→ Problem: Reproduce every one of the following rows verbatim, keeping their original order.

····················

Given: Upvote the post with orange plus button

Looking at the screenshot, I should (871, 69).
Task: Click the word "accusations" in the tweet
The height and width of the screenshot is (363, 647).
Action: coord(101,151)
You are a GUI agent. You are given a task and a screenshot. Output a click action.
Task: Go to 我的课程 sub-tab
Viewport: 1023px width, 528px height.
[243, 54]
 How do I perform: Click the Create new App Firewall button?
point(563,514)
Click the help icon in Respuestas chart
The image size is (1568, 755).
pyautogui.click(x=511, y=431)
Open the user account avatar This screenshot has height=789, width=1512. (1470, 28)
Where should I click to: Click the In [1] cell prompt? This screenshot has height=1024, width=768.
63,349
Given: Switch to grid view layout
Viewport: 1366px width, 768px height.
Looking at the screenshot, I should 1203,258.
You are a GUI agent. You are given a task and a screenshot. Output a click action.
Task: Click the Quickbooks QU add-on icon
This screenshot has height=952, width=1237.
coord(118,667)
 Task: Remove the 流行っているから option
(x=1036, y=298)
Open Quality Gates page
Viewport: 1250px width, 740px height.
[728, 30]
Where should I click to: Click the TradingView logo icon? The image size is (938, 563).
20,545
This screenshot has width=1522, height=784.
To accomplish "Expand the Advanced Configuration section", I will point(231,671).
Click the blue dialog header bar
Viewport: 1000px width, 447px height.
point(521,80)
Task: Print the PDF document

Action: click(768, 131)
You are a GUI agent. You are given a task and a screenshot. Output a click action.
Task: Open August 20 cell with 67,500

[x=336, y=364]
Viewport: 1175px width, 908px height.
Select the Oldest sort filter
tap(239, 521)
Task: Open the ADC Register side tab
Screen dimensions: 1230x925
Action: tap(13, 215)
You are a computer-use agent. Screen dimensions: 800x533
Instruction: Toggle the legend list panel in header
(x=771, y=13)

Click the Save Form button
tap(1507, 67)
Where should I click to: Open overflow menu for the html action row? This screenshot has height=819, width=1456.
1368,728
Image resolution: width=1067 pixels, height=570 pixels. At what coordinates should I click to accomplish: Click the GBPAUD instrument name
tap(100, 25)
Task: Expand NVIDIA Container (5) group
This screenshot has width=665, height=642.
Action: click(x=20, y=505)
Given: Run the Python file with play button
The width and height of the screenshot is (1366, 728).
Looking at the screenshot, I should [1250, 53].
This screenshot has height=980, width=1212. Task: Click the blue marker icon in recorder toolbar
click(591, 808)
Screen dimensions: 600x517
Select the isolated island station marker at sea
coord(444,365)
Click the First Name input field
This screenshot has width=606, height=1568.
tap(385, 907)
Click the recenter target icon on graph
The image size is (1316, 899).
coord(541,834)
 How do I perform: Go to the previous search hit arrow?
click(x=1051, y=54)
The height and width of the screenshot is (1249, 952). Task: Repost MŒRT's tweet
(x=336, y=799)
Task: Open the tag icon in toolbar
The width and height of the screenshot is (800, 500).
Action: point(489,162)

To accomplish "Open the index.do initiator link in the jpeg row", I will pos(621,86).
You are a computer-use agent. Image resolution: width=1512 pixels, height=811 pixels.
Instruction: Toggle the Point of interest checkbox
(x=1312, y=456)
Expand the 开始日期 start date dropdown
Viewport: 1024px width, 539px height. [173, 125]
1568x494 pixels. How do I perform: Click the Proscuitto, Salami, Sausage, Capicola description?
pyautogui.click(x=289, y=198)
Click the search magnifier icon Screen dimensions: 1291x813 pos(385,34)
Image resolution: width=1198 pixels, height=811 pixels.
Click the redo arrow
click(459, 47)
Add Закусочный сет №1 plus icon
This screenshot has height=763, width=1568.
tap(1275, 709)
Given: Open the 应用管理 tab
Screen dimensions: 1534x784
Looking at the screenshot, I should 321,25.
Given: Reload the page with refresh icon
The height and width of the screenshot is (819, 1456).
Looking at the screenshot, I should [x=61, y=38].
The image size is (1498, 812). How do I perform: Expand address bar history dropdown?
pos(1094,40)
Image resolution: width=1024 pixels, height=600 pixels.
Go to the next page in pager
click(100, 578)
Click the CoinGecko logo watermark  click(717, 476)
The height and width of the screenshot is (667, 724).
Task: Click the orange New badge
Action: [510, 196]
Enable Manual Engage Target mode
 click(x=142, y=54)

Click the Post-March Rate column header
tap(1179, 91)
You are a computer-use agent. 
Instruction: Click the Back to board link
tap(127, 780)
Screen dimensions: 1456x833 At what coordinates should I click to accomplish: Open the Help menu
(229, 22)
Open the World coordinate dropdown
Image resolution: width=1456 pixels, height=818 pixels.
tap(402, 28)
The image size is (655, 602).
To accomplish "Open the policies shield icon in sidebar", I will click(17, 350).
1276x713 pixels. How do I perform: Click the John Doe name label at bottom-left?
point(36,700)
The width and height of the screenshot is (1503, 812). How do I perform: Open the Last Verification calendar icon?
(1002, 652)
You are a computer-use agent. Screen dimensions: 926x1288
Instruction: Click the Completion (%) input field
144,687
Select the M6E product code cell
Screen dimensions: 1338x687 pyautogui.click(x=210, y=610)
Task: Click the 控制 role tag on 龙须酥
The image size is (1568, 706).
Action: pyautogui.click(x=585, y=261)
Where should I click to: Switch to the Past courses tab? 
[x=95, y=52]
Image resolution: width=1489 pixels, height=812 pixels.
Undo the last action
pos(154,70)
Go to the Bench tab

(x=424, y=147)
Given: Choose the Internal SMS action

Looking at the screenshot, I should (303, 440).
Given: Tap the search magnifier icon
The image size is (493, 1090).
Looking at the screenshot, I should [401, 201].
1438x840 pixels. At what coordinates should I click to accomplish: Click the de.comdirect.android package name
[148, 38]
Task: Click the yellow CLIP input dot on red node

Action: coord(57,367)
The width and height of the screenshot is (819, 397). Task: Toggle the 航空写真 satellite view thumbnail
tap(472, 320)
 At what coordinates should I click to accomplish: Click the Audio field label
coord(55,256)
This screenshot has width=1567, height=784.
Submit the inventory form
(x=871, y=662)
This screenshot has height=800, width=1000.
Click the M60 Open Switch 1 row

····················

→ Answer:
Given: Upvote the post with orange plus button

Looking at the screenshot, I should (871, 69).
Task: Click the word "accusations" in the tweet
The height and width of the screenshot is (363, 647).
Action: coord(101,151)
You are a GUI agent. You are given a task and a screenshot. Output a click action.
Task: Go to 我的课程 sub-tab
Viewport: 1023px width, 528px height.
[243, 54]
 How do I perform: Click the Create new App Firewall button?
point(563,514)
Click the help icon in Respuestas chart
The image size is (1568, 755).
pyautogui.click(x=511, y=431)
Open the user account avatar This screenshot has height=789, width=1512. (1470, 28)
Where should I click to: Click the In [1] cell prompt? This screenshot has height=1024, width=768.
63,349
Given: Switch to grid view layout
Viewport: 1366px width, 768px height.
Looking at the screenshot, I should 1203,258.
You are a GUI agent. You are given a task and a screenshot. Output a click action.
Task: Click the Quickbooks QU add-on icon
This screenshot has height=952, width=1237.
coord(118,667)
 Task: Remove the 流行っているから option
(x=1036, y=298)
Open Quality Gates page
Viewport: 1250px width, 740px height.
[728, 30]
Where should I click to: Click the TradingView logo icon? The image size is (938, 563).
20,545
This screenshot has width=1522, height=784.
To accomplish "Expand the Advanced Configuration section", I will point(231,671).
Click the blue dialog header bar
Viewport: 1000px width, 447px height.
point(521,80)
Task: Print the PDF document

Action: click(768, 131)
You are a GUI agent. You are given a task and a screenshot. Output a click action.
Task: Open August 20 cell with 67,500

[x=336, y=364]
Viewport: 1175px width, 908px height.
Select the Oldest sort filter
tap(239, 521)
Task: Open the ADC Register side tab
Screen dimensions: 1230x925
Action: tap(13, 215)
You are a computer-use agent. Screen dimensions: 800x533
Instruction: Toggle the legend list panel in header
(x=771, y=13)

Click the Save Form button
tap(1507, 67)
Where should I click to: Open overflow menu for the html action row? This screenshot has height=819, width=1456.
1368,728
Image resolution: width=1067 pixels, height=570 pixels. At what coordinates should I click to accomplish: Click the GBPAUD instrument name
tap(100, 25)
Task: Expand NVIDIA Container (5) group
This screenshot has width=665, height=642.
Action: click(x=20, y=505)
Given: Run the Python file with play button
The width and height of the screenshot is (1366, 728).
Looking at the screenshot, I should [1250, 53].
This screenshot has height=980, width=1212. Task: Click the blue marker icon in recorder toolbar
click(591, 808)
Screen dimensions: 600x517
Select the isolated island station marker at sea
coord(444,365)
Click the First Name input field
This screenshot has width=606, height=1568.
tap(385, 907)
Click the recenter target icon on graph
The image size is (1316, 899).
coord(541,834)
 How do I perform: Go to the previous search hit arrow?
click(x=1051, y=54)
The height and width of the screenshot is (1249, 952). Task: Repost MŒRT's tweet
(x=336, y=799)
Task: Open the tag icon in toolbar
The width and height of the screenshot is (800, 500).
Action: point(489,162)

To accomplish "Open the index.do initiator link in the jpeg row", I will pos(621,86).
You are a computer-use agent. Image resolution: width=1512 pixels, height=811 pixels.
Instruction: Toggle the Point of interest checkbox
(x=1312, y=456)
Expand the 开始日期 start date dropdown
Viewport: 1024px width, 539px height. [173, 125]
1568x494 pixels. How do I perform: Click the Proscuitto, Salami, Sausage, Capicola description?
pyautogui.click(x=289, y=198)
Click the search magnifier icon Screen dimensions: 1291x813 pos(385,34)
Image resolution: width=1198 pixels, height=811 pixels.
Click the redo arrow
click(459, 47)
Add Закусочный сет №1 plus icon
This screenshot has height=763, width=1568.
tap(1275, 709)
Given: Open the 应用管理 tab
Screen dimensions: 1534x784
Looking at the screenshot, I should 321,25.
Given: Reload the page with refresh icon
The height and width of the screenshot is (819, 1456).
Looking at the screenshot, I should [x=61, y=38].
The image size is (1498, 812). How do I perform: Expand address bar history dropdown?
pos(1094,40)
Image resolution: width=1024 pixels, height=600 pixels.
Go to the next page in pager
click(100, 578)
Click the CoinGecko logo watermark  click(717, 476)
The height and width of the screenshot is (667, 724).
Task: Click the orange New badge
Action: [510, 196]
Enable Manual Engage Target mode
 click(x=142, y=54)

Click the Post-March Rate column header
tap(1179, 91)
You are a computer-use agent. 
Instruction: Click the Back to board link
tap(127, 780)
Screen dimensions: 1456x833 At what coordinates should I click to accomplish: Open the Help menu
(229, 22)
Open the World coordinate dropdown
Image resolution: width=1456 pixels, height=818 pixels.
tap(402, 28)
The image size is (655, 602).
To accomplish "Open the policies shield icon in sidebar", I will click(17, 350).
1276x713 pixels. How do I perform: Click the John Doe name label at bottom-left?
point(36,700)
The width and height of the screenshot is (1503, 812). How do I perform: Open the Last Verification calendar icon?
(1002, 652)
You are a computer-use agent. Screen dimensions: 926x1288
Instruction: Click the Completion (%) input field
144,687
Select the M6E product code cell
Screen dimensions: 1338x687 pyautogui.click(x=210, y=610)
Task: Click the 控制 role tag on 龙须酥
The image size is (1568, 706).
Action: pyautogui.click(x=585, y=261)
Where should I click to: Switch to the Past courses tab? 
[x=95, y=52]
Image resolution: width=1489 pixels, height=812 pixels.
Undo the last action
pos(154,70)
Go to the Bench tab

(x=424, y=147)
Given: Choose the Internal SMS action

Looking at the screenshot, I should (303, 440).
Given: Tap the search magnifier icon
The image size is (493, 1090).
Looking at the screenshot, I should [401, 201].
1438x840 pixels. At what coordinates should I click to accomplish: Click the de.comdirect.android package name
[148, 38]
Task: Click the yellow CLIP input dot on red node

Action: coord(57,367)
The width and height of the screenshot is (819, 397). Task: Toggle the 航空写真 satellite view thumbnail
tap(472, 320)
 At what coordinates should I click to accomplish: Click the Audio field label
coord(55,256)
This screenshot has width=1567, height=784.
Submit the inventory form
(x=871, y=662)
This screenshot has height=800, width=1000.
Click the M60 Open Switch 1 row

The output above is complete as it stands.